(Stored entries)
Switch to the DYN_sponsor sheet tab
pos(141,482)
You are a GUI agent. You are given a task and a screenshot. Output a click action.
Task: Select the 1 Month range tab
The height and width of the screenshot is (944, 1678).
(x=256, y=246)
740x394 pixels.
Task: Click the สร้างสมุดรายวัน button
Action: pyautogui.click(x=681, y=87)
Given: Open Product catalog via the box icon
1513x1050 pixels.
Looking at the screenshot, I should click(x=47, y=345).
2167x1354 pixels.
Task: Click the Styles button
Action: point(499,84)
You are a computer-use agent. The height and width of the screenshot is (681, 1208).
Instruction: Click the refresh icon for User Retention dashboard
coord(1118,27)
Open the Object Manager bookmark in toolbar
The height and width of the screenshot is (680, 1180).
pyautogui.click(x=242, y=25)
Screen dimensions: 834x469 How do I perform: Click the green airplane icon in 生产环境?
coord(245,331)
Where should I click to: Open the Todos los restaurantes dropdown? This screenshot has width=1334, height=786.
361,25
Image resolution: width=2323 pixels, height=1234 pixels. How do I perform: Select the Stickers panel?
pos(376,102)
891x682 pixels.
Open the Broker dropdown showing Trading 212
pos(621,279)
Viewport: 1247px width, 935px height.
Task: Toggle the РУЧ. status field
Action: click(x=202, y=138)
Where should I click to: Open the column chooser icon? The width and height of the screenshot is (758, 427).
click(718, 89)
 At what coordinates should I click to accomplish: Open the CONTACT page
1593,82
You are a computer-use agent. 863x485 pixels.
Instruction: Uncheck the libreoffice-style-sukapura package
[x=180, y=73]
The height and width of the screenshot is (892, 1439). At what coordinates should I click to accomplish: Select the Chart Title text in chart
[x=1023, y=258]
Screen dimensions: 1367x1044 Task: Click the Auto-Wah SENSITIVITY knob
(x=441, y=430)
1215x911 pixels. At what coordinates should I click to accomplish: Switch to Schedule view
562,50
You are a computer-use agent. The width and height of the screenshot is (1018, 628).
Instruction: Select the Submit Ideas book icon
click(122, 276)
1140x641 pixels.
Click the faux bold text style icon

- **Task item**: Each record above must be given again exactly.

- **Reply to the exercise**:
Switch to the DYN_sponsor sheet tab
pos(141,482)
You are a GUI agent. You are given a task and a screenshot. Output a click action.
Task: Select the 1 Month range tab
The height and width of the screenshot is (944, 1678).
(x=256, y=246)
740x394 pixels.
Task: Click the สร้างสมุดรายวัน button
Action: pyautogui.click(x=681, y=87)
Given: Open Product catalog via the box icon
1513x1050 pixels.
Looking at the screenshot, I should click(x=47, y=345).
2167x1354 pixels.
Task: Click the Styles button
Action: point(499,84)
You are a computer-use agent. The height and width of the screenshot is (681, 1208).
Instruction: Click the refresh icon for User Retention dashboard
coord(1118,27)
Open the Object Manager bookmark in toolbar
The height and width of the screenshot is (680, 1180).
pyautogui.click(x=242, y=25)
Screen dimensions: 834x469 How do I perform: Click the green airplane icon in 生产环境?
coord(245,331)
Where should I click to: Open the Todos los restaurantes dropdown? This screenshot has width=1334, height=786.
361,25
Image resolution: width=2323 pixels, height=1234 pixels. How do I perform: Select the Stickers panel?
pos(376,102)
891x682 pixels.
Open the Broker dropdown showing Trading 212
pos(621,279)
Viewport: 1247px width, 935px height.
Task: Toggle the РУЧ. status field
Action: click(x=202, y=138)
Where should I click to: Open the column chooser icon? The width and height of the screenshot is (758, 427).
click(718, 89)
 At what coordinates should I click to accomplish: Open the CONTACT page
1593,82
You are a computer-use agent. 863x485 pixels.
Instruction: Uncheck the libreoffice-style-sukapura package
[x=180, y=73]
The height and width of the screenshot is (892, 1439). At what coordinates should I click to accomplish: Select the Chart Title text in chart
[x=1023, y=258]
Screen dimensions: 1367x1044 Task: Click the Auto-Wah SENSITIVITY knob
(x=441, y=430)
1215x911 pixels. At what coordinates should I click to accomplish: Switch to Schedule view
562,50
You are a computer-use agent. The width and height of the screenshot is (1018, 628).
Instruction: Select the Submit Ideas book icon
click(122, 276)
1140x641 pixels.
Click the faux bold text style icon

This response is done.